**Work request:** The answer must be every line of the records below that contains the word "will".

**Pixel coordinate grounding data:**
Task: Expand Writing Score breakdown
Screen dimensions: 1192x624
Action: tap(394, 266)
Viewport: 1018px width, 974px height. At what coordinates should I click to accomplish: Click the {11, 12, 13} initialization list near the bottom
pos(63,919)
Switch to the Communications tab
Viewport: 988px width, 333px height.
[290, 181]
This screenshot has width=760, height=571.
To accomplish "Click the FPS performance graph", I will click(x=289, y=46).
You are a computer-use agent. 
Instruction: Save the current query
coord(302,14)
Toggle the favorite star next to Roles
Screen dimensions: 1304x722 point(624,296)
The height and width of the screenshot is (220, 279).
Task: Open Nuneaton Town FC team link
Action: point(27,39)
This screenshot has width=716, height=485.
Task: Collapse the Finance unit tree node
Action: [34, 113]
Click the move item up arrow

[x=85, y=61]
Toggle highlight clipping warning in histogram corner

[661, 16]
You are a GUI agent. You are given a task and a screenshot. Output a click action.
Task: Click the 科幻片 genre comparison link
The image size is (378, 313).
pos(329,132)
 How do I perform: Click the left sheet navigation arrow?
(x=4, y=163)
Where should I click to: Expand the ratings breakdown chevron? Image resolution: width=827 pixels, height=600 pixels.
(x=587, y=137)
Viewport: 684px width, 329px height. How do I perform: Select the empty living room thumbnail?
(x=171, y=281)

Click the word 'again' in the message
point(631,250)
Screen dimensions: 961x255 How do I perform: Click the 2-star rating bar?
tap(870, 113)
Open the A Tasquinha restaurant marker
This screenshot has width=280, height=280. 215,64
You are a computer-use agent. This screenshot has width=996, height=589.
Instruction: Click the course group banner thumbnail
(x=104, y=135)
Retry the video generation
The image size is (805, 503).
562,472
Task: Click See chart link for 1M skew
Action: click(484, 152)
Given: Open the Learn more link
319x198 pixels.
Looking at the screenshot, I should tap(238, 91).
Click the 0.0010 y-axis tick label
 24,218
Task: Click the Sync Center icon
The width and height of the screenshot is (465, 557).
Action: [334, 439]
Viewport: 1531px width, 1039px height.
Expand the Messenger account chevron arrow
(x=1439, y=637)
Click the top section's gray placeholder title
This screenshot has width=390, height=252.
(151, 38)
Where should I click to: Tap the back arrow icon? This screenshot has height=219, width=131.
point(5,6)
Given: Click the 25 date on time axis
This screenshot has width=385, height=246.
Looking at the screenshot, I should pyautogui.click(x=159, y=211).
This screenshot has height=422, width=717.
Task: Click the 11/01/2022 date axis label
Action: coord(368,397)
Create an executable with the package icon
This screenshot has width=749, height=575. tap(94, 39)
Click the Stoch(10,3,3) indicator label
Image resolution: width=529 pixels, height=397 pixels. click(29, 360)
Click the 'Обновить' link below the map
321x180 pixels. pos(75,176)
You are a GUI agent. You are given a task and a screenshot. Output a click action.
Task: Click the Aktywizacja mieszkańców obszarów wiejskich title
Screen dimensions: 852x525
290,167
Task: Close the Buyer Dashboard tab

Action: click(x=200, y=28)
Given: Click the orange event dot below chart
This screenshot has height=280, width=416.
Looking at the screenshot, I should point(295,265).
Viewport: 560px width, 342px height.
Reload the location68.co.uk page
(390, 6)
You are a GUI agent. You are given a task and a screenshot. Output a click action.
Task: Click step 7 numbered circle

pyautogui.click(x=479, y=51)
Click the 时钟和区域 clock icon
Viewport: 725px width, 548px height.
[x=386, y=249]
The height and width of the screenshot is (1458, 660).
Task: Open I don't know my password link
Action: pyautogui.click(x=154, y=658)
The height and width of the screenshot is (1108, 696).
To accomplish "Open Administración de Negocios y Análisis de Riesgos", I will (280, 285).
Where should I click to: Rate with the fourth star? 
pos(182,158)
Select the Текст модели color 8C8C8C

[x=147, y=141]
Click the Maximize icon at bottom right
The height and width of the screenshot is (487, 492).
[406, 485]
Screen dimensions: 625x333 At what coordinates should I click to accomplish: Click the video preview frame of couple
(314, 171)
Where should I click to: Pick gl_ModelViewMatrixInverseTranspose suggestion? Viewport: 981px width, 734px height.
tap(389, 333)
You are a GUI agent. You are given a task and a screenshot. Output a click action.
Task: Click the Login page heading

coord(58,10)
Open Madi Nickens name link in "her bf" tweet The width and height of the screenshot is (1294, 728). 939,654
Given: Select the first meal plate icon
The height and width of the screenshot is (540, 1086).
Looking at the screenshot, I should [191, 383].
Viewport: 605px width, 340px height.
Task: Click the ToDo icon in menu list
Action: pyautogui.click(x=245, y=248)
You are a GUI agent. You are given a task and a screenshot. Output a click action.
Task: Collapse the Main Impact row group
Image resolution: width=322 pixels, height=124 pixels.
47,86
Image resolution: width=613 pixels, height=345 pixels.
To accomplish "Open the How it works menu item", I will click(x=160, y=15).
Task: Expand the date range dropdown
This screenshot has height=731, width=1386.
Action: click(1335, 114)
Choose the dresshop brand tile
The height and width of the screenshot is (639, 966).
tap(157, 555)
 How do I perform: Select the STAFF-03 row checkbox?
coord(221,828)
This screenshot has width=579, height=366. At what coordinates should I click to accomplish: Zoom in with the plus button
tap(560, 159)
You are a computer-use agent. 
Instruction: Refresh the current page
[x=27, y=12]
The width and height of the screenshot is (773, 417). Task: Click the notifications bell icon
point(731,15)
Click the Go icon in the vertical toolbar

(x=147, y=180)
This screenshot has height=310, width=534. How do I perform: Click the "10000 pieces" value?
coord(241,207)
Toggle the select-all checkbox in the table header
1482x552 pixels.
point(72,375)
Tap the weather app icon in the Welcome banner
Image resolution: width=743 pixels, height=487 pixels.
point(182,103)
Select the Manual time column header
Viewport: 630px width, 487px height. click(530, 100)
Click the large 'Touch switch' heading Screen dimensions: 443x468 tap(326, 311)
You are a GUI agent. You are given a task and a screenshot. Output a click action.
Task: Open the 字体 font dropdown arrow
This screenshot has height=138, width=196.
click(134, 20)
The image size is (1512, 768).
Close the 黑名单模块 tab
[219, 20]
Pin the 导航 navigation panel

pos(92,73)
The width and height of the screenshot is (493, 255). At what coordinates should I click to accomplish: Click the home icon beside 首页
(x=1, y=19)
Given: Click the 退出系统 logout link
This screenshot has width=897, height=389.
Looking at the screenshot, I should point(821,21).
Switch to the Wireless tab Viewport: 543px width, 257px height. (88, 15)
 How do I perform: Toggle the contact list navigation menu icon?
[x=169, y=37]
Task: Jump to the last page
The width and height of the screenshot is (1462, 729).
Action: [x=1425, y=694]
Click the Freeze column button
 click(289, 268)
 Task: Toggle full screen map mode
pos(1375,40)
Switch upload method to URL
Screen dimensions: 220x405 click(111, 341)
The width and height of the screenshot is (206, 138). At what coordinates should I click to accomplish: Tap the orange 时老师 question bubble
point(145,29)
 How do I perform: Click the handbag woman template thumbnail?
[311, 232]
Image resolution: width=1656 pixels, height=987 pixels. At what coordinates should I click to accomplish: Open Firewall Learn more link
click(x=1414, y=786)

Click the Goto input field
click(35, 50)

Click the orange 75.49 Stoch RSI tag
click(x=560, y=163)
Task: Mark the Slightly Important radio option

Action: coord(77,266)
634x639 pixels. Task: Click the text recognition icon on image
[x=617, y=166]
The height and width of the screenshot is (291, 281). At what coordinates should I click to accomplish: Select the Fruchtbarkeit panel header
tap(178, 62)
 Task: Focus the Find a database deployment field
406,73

**Worked solution:**
To accomplish "Click the FPS performance graph", I will click(x=289, y=46).
To accomplish "Open Administración de Negocios y Análisis de Riesgos", I will (280, 285).
To accomplish "Open the How it works menu item", I will click(x=160, y=15).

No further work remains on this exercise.